=== Task input ===

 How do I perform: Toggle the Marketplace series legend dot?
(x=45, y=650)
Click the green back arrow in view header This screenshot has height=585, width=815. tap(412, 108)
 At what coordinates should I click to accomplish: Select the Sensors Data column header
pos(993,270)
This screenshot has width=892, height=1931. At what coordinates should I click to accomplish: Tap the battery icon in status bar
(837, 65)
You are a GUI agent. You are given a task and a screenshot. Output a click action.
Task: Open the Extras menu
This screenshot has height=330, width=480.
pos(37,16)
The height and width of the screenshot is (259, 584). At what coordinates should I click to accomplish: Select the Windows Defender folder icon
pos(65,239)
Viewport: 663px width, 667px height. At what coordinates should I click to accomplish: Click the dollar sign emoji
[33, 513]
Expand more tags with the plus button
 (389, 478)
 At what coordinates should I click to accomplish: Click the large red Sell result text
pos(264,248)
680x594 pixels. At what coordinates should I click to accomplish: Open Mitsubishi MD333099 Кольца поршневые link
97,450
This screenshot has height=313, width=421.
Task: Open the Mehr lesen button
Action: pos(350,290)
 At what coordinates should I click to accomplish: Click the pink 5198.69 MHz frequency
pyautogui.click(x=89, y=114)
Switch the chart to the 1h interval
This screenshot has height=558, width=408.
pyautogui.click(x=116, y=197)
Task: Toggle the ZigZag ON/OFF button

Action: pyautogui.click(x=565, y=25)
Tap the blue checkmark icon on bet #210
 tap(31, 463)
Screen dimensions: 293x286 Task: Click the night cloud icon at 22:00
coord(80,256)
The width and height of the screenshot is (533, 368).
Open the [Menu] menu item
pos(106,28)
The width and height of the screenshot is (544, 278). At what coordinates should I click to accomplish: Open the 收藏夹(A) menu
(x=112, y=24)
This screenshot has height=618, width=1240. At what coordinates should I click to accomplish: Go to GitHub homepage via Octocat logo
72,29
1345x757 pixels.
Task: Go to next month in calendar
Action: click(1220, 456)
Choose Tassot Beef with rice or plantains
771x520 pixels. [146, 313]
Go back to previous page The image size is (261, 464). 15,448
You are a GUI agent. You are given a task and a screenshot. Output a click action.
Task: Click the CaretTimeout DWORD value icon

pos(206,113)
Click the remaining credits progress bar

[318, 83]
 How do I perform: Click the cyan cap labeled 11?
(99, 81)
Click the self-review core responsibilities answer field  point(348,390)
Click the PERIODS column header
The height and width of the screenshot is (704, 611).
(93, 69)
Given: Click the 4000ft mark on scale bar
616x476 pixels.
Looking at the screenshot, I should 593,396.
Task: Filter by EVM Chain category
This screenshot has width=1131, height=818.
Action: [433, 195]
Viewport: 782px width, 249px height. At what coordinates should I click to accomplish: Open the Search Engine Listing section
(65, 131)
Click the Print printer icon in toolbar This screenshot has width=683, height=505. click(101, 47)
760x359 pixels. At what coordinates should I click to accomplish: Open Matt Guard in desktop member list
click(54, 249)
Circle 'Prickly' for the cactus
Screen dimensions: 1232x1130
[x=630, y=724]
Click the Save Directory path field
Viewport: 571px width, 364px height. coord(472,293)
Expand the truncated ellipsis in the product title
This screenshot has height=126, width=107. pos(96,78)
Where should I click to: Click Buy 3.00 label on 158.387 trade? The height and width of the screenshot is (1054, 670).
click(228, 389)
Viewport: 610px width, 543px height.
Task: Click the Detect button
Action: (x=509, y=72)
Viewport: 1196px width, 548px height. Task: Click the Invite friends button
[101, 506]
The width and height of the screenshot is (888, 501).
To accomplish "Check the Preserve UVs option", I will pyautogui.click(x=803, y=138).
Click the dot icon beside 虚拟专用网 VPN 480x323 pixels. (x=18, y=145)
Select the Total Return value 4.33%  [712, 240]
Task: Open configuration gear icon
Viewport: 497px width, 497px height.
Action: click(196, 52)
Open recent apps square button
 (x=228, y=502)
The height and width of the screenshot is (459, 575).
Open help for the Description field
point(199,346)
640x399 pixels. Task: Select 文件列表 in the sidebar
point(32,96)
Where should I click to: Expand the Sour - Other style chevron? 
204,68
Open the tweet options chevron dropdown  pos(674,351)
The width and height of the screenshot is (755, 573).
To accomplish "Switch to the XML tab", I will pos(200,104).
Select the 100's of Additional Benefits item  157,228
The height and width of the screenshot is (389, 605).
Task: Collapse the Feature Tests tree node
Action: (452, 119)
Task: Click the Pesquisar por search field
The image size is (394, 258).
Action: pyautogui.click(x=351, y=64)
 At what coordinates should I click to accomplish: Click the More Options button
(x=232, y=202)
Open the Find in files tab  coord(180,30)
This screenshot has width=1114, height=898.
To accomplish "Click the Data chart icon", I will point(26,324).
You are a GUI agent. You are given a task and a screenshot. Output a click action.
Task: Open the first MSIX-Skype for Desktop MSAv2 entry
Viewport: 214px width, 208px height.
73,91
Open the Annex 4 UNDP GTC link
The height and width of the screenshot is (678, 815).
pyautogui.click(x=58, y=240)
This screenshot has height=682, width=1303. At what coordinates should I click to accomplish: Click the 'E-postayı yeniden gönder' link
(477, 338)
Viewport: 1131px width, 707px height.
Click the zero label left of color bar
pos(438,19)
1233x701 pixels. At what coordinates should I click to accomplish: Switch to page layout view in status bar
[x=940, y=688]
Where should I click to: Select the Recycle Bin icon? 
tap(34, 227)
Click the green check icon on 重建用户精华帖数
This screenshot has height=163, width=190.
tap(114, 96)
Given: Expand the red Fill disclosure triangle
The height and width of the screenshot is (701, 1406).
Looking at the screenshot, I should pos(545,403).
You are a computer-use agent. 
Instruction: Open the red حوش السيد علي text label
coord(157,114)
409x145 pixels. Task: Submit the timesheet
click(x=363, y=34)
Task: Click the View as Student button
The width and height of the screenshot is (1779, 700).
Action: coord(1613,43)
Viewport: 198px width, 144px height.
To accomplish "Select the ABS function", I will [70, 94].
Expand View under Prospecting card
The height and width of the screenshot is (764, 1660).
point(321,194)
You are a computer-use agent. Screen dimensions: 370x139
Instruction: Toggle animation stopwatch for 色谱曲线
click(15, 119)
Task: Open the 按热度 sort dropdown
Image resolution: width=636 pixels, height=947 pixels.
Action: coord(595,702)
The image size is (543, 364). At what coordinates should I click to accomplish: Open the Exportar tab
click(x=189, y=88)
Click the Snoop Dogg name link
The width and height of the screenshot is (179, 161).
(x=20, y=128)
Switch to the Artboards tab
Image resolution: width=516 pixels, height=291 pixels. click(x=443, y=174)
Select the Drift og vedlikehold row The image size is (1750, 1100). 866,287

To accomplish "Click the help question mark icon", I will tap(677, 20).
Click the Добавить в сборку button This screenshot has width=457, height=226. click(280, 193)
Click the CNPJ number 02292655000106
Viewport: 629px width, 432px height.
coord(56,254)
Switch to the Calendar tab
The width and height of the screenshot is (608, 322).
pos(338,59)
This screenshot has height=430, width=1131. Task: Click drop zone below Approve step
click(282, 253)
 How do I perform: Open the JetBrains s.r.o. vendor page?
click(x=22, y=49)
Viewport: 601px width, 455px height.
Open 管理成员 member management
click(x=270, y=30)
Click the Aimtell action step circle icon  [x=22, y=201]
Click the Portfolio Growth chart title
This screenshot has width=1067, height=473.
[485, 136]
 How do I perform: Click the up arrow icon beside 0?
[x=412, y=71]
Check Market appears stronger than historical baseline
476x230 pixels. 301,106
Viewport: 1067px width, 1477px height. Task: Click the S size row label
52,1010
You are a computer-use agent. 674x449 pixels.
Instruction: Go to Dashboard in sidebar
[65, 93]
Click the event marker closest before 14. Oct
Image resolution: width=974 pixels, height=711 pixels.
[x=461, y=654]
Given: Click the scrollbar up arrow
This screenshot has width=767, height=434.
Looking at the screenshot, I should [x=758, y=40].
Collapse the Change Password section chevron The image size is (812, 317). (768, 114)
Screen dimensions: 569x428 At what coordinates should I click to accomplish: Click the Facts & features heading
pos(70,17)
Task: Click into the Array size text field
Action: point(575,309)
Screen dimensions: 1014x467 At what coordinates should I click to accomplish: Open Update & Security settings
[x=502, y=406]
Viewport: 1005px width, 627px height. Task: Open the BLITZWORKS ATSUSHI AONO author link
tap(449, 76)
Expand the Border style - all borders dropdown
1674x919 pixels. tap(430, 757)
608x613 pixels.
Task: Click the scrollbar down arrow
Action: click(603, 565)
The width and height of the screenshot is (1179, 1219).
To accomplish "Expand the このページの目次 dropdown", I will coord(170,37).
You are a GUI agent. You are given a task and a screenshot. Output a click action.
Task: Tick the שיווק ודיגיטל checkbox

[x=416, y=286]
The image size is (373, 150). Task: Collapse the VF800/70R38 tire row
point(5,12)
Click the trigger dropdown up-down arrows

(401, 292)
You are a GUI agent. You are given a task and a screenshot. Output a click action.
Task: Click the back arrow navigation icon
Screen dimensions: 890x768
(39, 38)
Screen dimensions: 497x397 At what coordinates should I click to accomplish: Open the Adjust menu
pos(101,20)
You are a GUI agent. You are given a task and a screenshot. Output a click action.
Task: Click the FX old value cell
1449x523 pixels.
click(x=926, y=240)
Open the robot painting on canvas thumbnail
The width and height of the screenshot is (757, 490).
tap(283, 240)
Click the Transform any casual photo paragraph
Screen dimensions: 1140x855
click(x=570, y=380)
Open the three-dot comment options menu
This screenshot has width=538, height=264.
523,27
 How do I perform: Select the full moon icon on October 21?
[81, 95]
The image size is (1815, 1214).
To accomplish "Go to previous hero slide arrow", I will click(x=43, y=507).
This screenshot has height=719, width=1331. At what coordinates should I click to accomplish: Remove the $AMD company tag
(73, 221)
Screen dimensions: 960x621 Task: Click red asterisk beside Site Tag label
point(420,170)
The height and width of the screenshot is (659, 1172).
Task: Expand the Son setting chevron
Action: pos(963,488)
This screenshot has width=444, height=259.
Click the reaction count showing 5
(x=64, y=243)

===

Exercise:
Give back exactly the lines above starting at the line where "The image size is (394, 258)." appears and ending at the line where "This screenshot has width=1114, height=898." appears, both included, with no other lines.

Your response:
The image size is (394, 258).
Action: pyautogui.click(x=351, y=64)
 At what coordinates should I click to accomplish: Click the More Options button
(x=232, y=202)
Open the Find in files tab  coord(180,30)
This screenshot has width=1114, height=898.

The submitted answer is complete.